On October 2, 2014, CBS Radio announced that it would trade all of their Tampa and Charlotte stations (including WNKS), as well as WIP in Philadelphia to the Beasley Broadcast Group in exchange for 5 stations located in Miami and Philadelphia. The swap was completed on December 1, 2014.

On July 13, 2022, it was reported that The Ace & TJ Show, would return to WNKS on July 18. Current morning hosts Maney and LauRen lost an hour as a result of the move. In May 2024, it was announced the show would move to WKQC, with program director Cameron Moore's midday show moving from noon-3 pm to 10 am-3 pm. The Maney and LauRen Morning Show also expanded by adding another hour, moving back to their previous 6-10 am time slot.

=== Kiss Trivia ===
WNKS uses the same logo as WXKS-FM ("Kiss 108"), a fellow Top-40 station but owned by iHeartMedia and based in Boston, Massachusetts. This dates back to when both stations were owned by Pyramid Broadcasting, and later Evergreen Media.

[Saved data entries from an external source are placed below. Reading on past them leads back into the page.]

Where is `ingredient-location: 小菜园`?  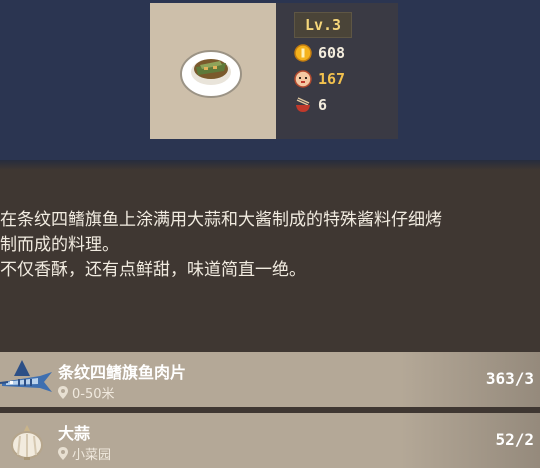
ingredient-location: 小菜园 is located at coordinates (84, 454).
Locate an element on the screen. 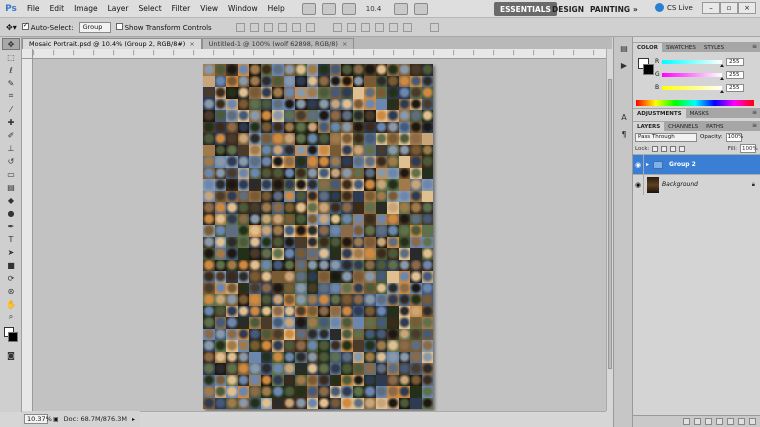  background-color is located at coordinates (13, 337).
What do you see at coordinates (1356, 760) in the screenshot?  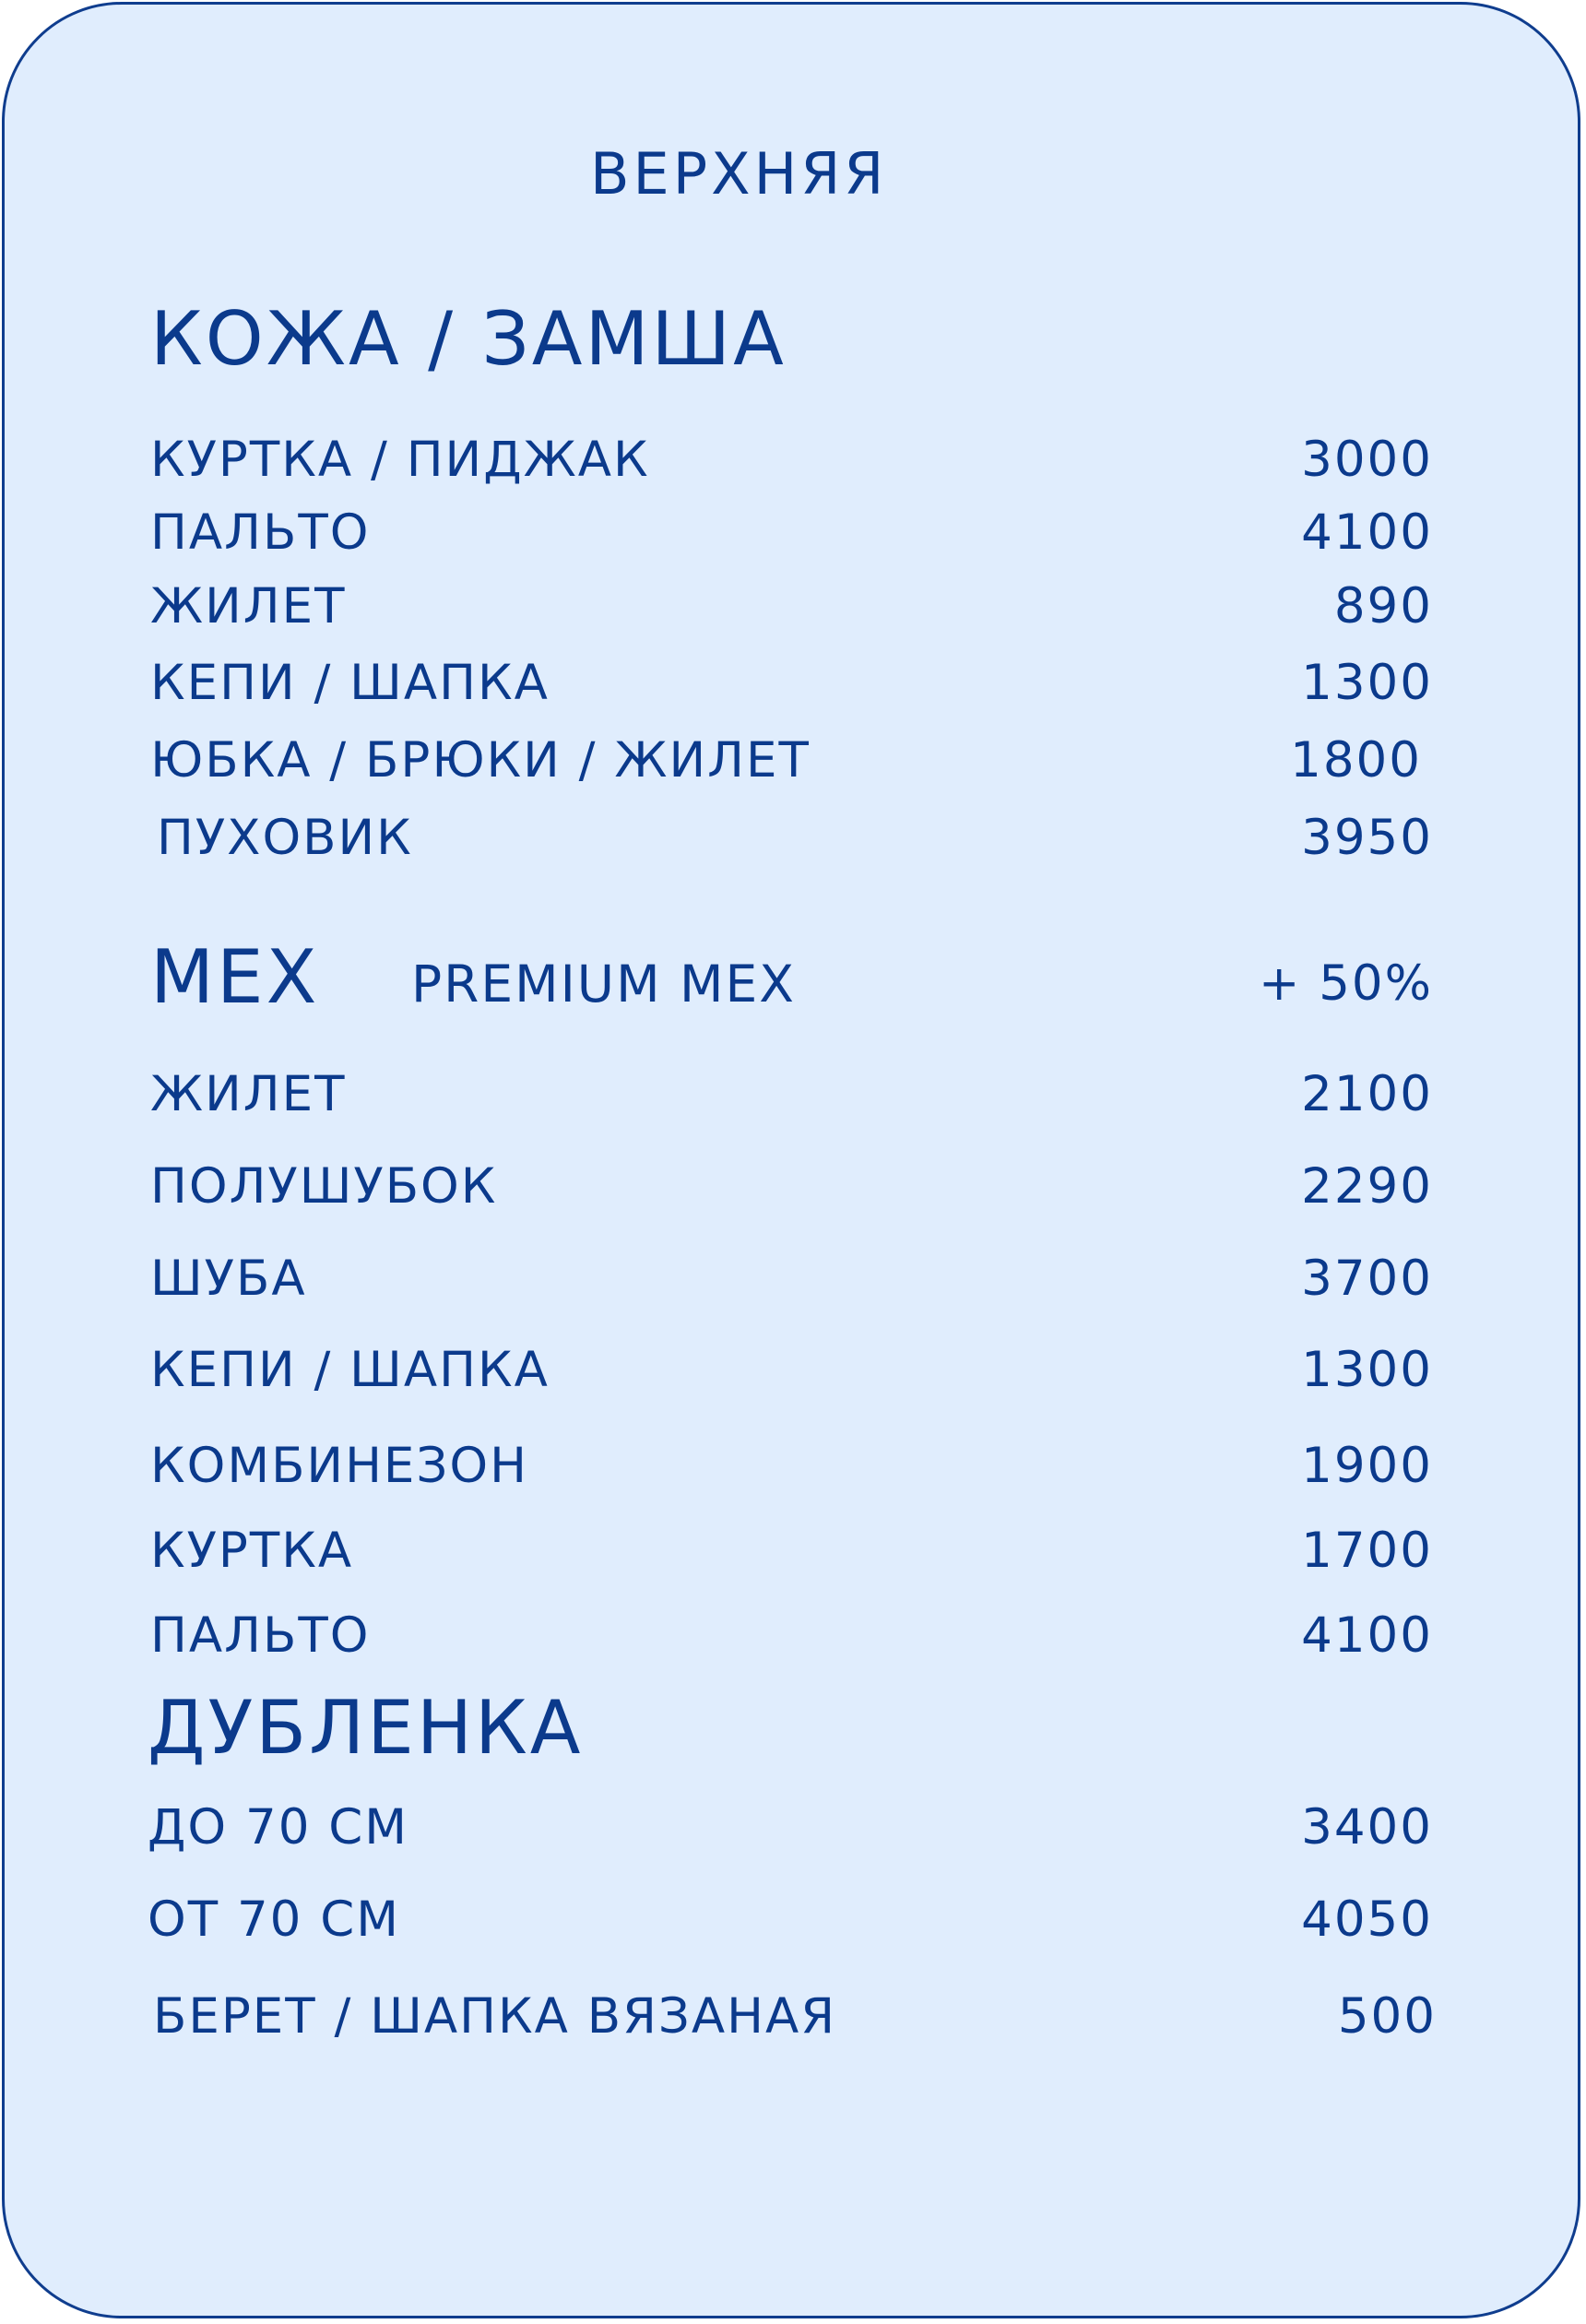 I see `list-item-price: 1800` at bounding box center [1356, 760].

Kiss 95.1 entered the national spotlight in 2016 when morning show hosts Maney, Roy & LauRen became recurring cast members of TLC's My Big Fat Fabulous Life.

===K-LOVE===
On August 3, 2026, Beasley Media Group announced the sale of WNKS to K-Love Inc. (formerly the Educational Media Foundation), with plans to transition the frequency to their national Christian radio network K-LOVE. Sister station KXTE (X107.5) in Las Vegas, Nevada, is also included in this sale. Beasley subsequently announced that The Maney & LauRen Morning Show would migrate to sister station WKQC (K104.7) to continue broadcasting in the Charlotte market.